▸ Instructions for the task
Return the entries in their entirety, precisely as given.

*** Provided material Section Begins ***

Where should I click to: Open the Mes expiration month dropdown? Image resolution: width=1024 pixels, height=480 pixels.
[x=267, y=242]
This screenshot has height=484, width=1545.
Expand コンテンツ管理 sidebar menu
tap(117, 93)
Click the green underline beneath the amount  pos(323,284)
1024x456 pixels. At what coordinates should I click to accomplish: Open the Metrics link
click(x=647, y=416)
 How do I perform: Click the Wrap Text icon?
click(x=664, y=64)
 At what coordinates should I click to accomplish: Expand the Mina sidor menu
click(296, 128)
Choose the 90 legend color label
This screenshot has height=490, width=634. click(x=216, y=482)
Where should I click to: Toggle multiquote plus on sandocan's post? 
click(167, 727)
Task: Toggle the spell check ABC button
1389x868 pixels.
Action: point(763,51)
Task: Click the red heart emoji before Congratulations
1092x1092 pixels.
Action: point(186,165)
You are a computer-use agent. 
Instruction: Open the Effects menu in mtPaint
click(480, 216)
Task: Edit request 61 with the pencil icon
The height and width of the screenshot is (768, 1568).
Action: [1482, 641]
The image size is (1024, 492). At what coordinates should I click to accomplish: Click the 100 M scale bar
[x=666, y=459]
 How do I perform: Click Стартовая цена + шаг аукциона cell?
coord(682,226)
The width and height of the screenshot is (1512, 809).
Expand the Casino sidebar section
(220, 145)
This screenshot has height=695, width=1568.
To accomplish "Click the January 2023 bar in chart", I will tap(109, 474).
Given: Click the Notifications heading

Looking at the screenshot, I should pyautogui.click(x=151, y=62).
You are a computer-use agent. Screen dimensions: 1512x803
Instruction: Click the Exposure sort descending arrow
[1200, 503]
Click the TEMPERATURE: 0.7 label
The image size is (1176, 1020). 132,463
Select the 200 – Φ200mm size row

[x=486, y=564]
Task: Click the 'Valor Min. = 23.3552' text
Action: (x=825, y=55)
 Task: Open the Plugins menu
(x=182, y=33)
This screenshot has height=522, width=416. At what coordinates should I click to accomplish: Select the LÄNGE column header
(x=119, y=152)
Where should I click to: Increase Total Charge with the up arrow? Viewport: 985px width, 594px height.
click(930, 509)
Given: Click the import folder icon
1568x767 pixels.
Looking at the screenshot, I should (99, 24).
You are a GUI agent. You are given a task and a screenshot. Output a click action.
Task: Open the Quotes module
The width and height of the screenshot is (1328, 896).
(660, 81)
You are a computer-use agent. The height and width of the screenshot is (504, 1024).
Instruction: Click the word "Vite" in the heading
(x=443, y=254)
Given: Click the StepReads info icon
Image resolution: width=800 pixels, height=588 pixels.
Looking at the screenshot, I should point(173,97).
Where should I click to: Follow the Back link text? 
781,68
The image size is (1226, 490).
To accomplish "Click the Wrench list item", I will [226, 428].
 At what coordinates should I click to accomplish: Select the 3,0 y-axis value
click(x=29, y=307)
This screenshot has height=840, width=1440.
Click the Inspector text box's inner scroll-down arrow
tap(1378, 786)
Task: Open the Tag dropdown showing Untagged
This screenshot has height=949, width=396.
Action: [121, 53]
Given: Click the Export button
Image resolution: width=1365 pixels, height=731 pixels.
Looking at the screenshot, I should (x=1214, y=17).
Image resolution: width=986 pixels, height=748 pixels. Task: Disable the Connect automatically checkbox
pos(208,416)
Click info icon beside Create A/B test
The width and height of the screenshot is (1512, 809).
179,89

*** Provided material Section Ends ***

▸ Answer below
Where should I click to: Open the Mes expiration month dropdown? Image resolution: width=1024 pixels, height=480 pixels.
[x=267, y=242]
This screenshot has height=484, width=1545.
Expand コンテンツ管理 sidebar menu
tap(117, 93)
Click the green underline beneath the amount  pos(323,284)
1024x456 pixels. At what coordinates should I click to accomplish: Open the Metrics link
click(x=647, y=416)
 How do I perform: Click the Wrap Text icon?
click(x=664, y=64)
 At what coordinates should I click to accomplish: Expand the Mina sidor menu
click(296, 128)
Choose the 90 legend color label
This screenshot has height=490, width=634. click(x=216, y=482)
Where should I click to: Toggle multiquote plus on sandocan's post? 
click(167, 727)
Task: Toggle the spell check ABC button
1389x868 pixels.
Action: point(763,51)
Task: Click the red heart emoji before Congratulations
1092x1092 pixels.
Action: point(186,165)
You are a computer-use agent. 
Instruction: Open the Effects menu in mtPaint
click(480, 216)
Task: Edit request 61 with the pencil icon
The height and width of the screenshot is (768, 1568).
Action: [1482, 641]
The image size is (1024, 492). At what coordinates should I click to accomplish: Click the 100 M scale bar
[x=666, y=459]
 How do I perform: Click Стартовая цена + шаг аукциона cell?
coord(682,226)
The width and height of the screenshot is (1512, 809).
Expand the Casino sidebar section
(220, 145)
This screenshot has height=695, width=1568.
To accomplish "Click the January 2023 bar in chart", I will tap(109, 474).
Given: Click the Notifications heading

Looking at the screenshot, I should pyautogui.click(x=151, y=62).
You are a computer-use agent. Screen dimensions: 1512x803
Instruction: Click the Exposure sort descending arrow
[1200, 503]
Click the TEMPERATURE: 0.7 label
The image size is (1176, 1020). 132,463
Select the 200 – Φ200mm size row

[x=486, y=564]
Task: Click the 'Valor Min. = 23.3552' text
Action: (x=825, y=55)
 Task: Open the Plugins menu
(x=182, y=33)
This screenshot has height=522, width=416. At what coordinates should I click to accomplish: Select the LÄNGE column header
(x=119, y=152)
Where should I click to: Increase Total Charge with the up arrow? Viewport: 985px width, 594px height.
click(930, 509)
Given: Click the import folder icon
1568x767 pixels.
Looking at the screenshot, I should (99, 24).
You are a GUI agent. You are given a task and a screenshot. Output a click action.
Task: Open the Quotes module
The width and height of the screenshot is (1328, 896).
(660, 81)
You are a computer-use agent. The height and width of the screenshot is (504, 1024).
Instruction: Click the word "Vite" in the heading
(x=443, y=254)
Given: Click the StepReads info icon
Image resolution: width=800 pixels, height=588 pixels.
Looking at the screenshot, I should point(173,97).
Where should I click to: Follow the Back link text? 
781,68
The image size is (1226, 490).
To accomplish "Click the Wrench list item", I will [226, 428].
 At what coordinates should I click to accomplish: Select the 3,0 y-axis value
click(x=29, y=307)
This screenshot has height=840, width=1440.
Click the Inspector text box's inner scroll-down arrow
tap(1378, 786)
Task: Open the Tag dropdown showing Untagged
This screenshot has height=949, width=396.
Action: [121, 53]
Given: Click the Export button
Image resolution: width=1365 pixels, height=731 pixels.
Looking at the screenshot, I should (x=1214, y=17).
Image resolution: width=986 pixels, height=748 pixels. Task: Disable the Connect automatically checkbox
pos(208,416)
Click info icon beside Create A/B test
The width and height of the screenshot is (1512, 809).
179,89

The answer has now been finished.